═════ Text block
| || ||Glen Hodgson |
Senior Vice-President and Chief Economist
Forecasting and Analysis
There is little talk today among thought-leaders in Canada of a guaranteed annual income, or GAI, as an efficient and effective way to combat poverty—despite mounting evidence of rising social inequality and never-ending concerns about social exclusion. The Conference Board’s recent analysis under How Canada Performs highlighted growing income inequality among Canadians. Although it has a low profile at present, a GAI is a fascinating idea that could simultaneously serve economic, social and fiscal interests, and could be embraced across the political spectrum.
What is a guaranteed annual income? It is a minimum level of income for every individual or family in the country, delivered without condition through the existing income tax system. Earned income above the GAI could be taxed at a relatively low marginal rate, raising net income for the individual and encouraging them to work.
The concept behind a guaranteed annual income comes (surprisingly to some) from free-market economic thinkers. Fifty years ago, Milton Friedman developed an idea called a “negative income tax” to address poverty with minimal government bureaucracy while increasing workforce attachment. Friedman saw personal liberty and minimizing the role of government as fundamental values, and the negative income tax provided a way for him to address the reality of poverty with minimal state intervention. But other prominent economists like James Tobin also supported the GAI concept, which was debated at great length in the U.S. and Canada in the 1970s but never implemented. In Canada, Senator Hugh Segal has been a prominent advocate of a GAI. 1
There are three main advantages to a GAI. First, it would address poverty directly, and in a neutral fashion, via transfers provided through a single existing administrative system—the income tax system. A GAI would streamline existing social welfare programs into one universal system, reducing public administration and intervention with related savings.
══════════
▶ Your task: Please name the economist who, according to the text on a guaranteed annual income, developed the idea called a "negative income tax" fifty years ago.
═════ Data records
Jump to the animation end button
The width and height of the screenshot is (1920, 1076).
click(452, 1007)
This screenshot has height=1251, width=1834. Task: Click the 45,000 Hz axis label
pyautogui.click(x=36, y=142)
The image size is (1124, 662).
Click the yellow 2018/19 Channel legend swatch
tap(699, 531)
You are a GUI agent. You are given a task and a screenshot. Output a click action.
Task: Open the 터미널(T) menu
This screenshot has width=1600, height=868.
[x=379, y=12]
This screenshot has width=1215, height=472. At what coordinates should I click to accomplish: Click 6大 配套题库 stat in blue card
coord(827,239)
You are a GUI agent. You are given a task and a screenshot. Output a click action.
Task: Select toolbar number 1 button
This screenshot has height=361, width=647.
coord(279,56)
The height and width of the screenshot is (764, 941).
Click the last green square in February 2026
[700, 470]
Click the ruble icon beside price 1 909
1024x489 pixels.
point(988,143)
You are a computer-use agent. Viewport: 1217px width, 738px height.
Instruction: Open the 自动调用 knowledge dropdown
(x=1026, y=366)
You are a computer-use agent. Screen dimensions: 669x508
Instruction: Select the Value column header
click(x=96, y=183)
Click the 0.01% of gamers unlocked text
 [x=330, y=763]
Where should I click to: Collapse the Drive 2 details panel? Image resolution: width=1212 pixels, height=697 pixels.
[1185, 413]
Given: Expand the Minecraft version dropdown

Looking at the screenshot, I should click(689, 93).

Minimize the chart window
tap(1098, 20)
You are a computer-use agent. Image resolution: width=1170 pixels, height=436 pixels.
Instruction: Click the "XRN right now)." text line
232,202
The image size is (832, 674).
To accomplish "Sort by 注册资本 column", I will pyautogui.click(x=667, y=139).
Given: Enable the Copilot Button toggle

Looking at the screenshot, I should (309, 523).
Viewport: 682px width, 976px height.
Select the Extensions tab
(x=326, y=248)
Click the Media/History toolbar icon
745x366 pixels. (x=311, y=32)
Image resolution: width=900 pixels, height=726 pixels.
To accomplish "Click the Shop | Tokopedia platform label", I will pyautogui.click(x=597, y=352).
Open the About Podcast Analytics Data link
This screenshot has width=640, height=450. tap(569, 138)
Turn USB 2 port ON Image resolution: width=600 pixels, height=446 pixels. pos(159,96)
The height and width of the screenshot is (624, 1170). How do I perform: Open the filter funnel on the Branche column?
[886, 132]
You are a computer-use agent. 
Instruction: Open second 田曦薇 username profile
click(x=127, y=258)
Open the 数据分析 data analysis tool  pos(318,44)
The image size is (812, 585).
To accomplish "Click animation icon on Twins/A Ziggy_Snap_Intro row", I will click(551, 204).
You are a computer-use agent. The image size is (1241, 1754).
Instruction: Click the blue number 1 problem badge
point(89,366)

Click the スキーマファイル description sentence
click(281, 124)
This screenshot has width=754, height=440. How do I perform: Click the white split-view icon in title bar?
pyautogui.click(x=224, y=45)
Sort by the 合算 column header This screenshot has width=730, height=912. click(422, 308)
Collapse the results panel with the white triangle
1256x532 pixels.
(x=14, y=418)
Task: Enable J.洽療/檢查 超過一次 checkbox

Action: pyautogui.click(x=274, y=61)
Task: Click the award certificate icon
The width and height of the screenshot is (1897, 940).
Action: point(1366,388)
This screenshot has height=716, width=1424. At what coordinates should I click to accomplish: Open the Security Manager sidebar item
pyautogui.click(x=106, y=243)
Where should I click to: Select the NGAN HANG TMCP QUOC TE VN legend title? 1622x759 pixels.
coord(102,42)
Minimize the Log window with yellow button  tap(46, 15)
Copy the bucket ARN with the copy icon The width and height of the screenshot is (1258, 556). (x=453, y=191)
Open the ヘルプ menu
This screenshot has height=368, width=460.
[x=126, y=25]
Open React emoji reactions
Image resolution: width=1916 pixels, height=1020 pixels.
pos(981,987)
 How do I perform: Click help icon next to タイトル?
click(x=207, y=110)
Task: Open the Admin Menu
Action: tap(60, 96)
══════════
▶ Response to the task: Milton Friedman